■ WHAT THE TASK ASKS ■
Repeat the records below exactly, beginning at the first line and finishing with the line that contains "1232x962 pixels.".

■ RECORDS PROVIDED ■
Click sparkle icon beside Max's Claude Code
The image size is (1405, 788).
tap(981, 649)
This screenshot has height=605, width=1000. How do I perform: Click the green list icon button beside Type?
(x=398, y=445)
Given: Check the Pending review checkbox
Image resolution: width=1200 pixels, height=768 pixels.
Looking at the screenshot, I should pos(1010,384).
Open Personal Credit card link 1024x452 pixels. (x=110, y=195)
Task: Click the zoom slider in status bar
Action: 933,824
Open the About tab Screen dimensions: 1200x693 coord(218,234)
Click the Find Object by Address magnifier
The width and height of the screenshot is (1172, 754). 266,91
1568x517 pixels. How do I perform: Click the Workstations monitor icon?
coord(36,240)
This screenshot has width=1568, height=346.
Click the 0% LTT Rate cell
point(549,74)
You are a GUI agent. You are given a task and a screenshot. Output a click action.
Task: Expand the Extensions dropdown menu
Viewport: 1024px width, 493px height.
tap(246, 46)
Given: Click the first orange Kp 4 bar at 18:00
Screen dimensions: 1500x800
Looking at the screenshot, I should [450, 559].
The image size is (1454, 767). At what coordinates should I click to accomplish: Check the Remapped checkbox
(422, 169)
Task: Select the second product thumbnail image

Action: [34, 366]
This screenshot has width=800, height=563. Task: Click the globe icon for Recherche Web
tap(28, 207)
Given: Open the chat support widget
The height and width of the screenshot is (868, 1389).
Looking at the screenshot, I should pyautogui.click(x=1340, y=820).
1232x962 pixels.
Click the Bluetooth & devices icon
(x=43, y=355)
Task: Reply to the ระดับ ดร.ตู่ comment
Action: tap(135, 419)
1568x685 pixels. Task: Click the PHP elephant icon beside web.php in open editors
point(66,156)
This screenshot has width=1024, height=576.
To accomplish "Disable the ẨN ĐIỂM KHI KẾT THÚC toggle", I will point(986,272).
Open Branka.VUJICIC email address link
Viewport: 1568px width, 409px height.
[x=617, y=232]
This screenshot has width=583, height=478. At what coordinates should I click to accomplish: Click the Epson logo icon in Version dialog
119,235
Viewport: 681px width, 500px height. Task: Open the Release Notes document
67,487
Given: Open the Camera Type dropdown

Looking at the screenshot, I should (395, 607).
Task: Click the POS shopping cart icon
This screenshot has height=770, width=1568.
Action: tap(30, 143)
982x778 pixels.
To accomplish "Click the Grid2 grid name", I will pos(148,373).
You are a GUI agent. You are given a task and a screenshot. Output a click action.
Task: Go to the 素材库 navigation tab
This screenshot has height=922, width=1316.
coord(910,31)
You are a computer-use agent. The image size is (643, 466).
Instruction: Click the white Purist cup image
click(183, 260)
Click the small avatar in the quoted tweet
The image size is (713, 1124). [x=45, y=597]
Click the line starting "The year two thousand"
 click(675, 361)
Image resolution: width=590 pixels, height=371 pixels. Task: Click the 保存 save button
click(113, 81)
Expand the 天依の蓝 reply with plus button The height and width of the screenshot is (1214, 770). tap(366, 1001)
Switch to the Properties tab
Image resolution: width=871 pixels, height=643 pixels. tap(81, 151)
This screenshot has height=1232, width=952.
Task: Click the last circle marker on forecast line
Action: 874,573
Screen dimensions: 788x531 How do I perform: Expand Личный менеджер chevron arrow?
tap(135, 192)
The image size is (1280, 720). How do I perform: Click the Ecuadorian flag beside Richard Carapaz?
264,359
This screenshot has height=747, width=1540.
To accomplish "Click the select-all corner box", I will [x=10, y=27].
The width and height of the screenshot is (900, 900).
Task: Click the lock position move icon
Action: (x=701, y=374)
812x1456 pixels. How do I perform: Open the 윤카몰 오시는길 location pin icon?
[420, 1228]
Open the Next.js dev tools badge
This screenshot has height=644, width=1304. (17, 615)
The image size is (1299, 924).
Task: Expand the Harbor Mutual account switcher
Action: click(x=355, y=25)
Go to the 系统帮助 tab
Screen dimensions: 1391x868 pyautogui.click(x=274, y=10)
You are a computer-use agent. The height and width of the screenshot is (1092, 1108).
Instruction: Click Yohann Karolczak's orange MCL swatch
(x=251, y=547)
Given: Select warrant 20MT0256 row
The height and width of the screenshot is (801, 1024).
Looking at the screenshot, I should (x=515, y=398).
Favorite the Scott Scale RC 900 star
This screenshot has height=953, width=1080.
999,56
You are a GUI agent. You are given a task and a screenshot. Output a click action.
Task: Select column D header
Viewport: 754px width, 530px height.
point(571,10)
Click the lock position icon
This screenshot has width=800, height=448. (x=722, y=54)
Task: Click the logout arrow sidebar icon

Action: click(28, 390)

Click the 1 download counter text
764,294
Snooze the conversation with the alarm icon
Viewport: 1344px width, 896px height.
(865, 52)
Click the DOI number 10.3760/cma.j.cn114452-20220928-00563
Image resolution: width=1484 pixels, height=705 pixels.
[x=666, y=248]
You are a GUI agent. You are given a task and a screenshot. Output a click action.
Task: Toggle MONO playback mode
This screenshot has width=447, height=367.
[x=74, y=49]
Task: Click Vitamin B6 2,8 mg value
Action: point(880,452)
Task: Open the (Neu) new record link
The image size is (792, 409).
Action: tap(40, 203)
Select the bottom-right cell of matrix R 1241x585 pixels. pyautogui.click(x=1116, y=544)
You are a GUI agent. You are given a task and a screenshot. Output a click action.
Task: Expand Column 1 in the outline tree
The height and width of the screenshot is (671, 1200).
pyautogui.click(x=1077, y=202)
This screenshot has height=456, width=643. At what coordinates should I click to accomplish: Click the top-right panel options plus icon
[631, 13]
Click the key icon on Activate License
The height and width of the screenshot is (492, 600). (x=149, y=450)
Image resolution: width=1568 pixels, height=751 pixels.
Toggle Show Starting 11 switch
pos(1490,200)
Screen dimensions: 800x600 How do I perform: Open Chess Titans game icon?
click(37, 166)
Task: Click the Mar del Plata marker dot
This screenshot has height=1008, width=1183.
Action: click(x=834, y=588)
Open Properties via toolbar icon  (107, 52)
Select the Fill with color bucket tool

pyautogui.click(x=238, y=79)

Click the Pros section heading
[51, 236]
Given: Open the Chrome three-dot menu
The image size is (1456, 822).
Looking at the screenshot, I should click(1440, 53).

■ EXERCISE RESPONSE ■
Click sparkle icon beside Max's Claude Code
The image size is (1405, 788).
tap(981, 649)
This screenshot has height=605, width=1000. How do I perform: Click the green list icon button beside Type?
(x=398, y=445)
Given: Check the Pending review checkbox
Image resolution: width=1200 pixels, height=768 pixels.
Looking at the screenshot, I should pos(1010,384).
Open Personal Credit card link 1024x452 pixels. (x=110, y=195)
Task: Click the zoom slider in status bar
Action: 933,824
Open the About tab Screen dimensions: 1200x693 coord(218,234)
Click the Find Object by Address magnifier
The width and height of the screenshot is (1172, 754). 266,91
1568x517 pixels. How do I perform: Click the Workstations monitor icon?
coord(36,240)
This screenshot has width=1568, height=346.
Click the 0% LTT Rate cell
point(549,74)
You are a GUI agent. You are given a task and a screenshot. Output a click action.
Task: Expand the Extensions dropdown menu
Viewport: 1024px width, 493px height.
tap(246, 46)
Given: Click the first orange Kp 4 bar at 18:00
Screen dimensions: 1500x800
Looking at the screenshot, I should [450, 559].
The image size is (1454, 767). At what coordinates should I click to accomplish: Check the Remapped checkbox
(422, 169)
Task: Select the second product thumbnail image

Action: [34, 366]
This screenshot has width=800, height=563. Task: Click the globe icon for Recherche Web
tap(28, 207)
Given: Open the chat support widget
The height and width of the screenshot is (868, 1389).
Looking at the screenshot, I should pyautogui.click(x=1340, y=820).
1232x962 pixels.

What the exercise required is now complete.